Incorporation of an EDTA-Metal Complex at a Rationally Selected Site within a Protein: Application to EDTA-Iron DNA Affinity Cleaving with Catabolite Gene Activator Protein (CAP) and Cro

We have developed a simple procedure to incorporate an EDTA-metal complex at a rationally selected site within a full-length protein. Our procedure has two, steps: In step 1, we use site-directed mutagenesis to introduce a unique solvent-accessible cysteine residue at the site of interest. In step 2, we derivatize the resulting protein with S-(2-pyridylthio)cysteamiriyl-EDTA-metal, a novel aromatic disulfide derivative of EDTA-metal.

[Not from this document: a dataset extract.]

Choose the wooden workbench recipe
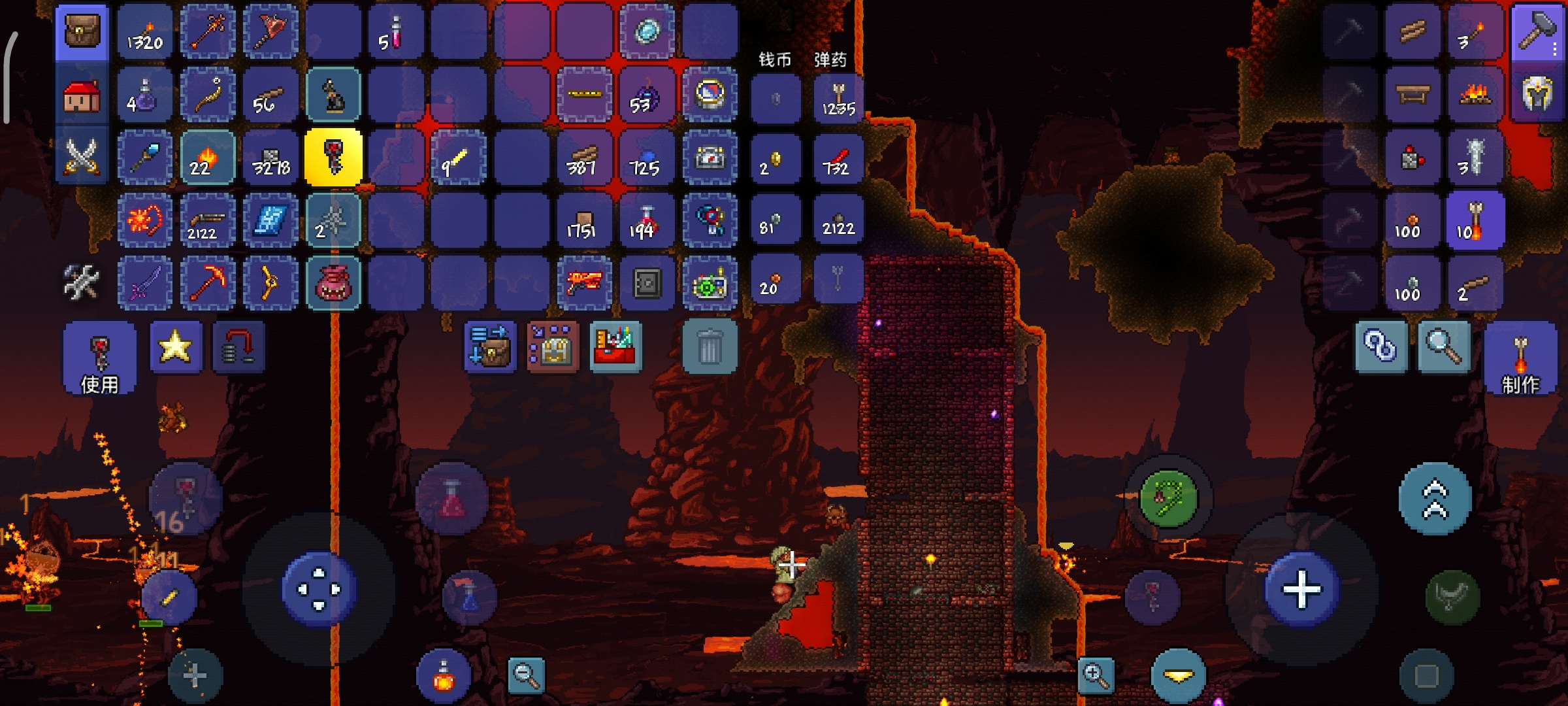This screenshot has width=1568, height=706. [x=1413, y=95]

We have used this procedure to incorporate an EDTA-iron complex at amino acid 2 of the helix-turn-helix motif of each of two helix-turn-helix motif sequence-specific DNA binding proteins, catabolite gene activator protein (CAP) and Cro, and we have analyzed EDTA-iron-mediated DNA affinity cleavage by the resulting protein derivatives. The CAP derivative cleaves DNA at base pair 2 of the DNA half-site in the protein-DNA complex, and the Cro derivative cleaves DNA at base pairs-3 to 5 of the DNA half-site in the protein-DNA complex. We infer that amino acid 2 of the helix-turn-helix motif of CAP is close to base pair 2 of the DNA half-site in the CAP-DNA complex in solution and that amino acid 2 of the helix-turn-helix motif of Cro is close to base pairs-3 to 5 of the DNA half-site in the Cro-DNA complex in solution. The results are in excellent agreement with the crystallographic structures of the CAP-DNA and Cro-DNA complexes [Schultz, S., Shields, S., & Steitz, T. (1991) Science 253, 1001; Brennan, R., Roderick, S., Takeda, Y., & Matthews, B. (1990) Proc. Natl. Acad. Sci. US.A. 87, 8165]. In addition to EDTA-iron affinity cleaving with sequence-specific DNA binding proteins, the procedure of this report has potential applications in site-specific radioactive labeling of protein, site-specific fluorescent labeling of protein, and site-specific heavy-atom labeling of protein.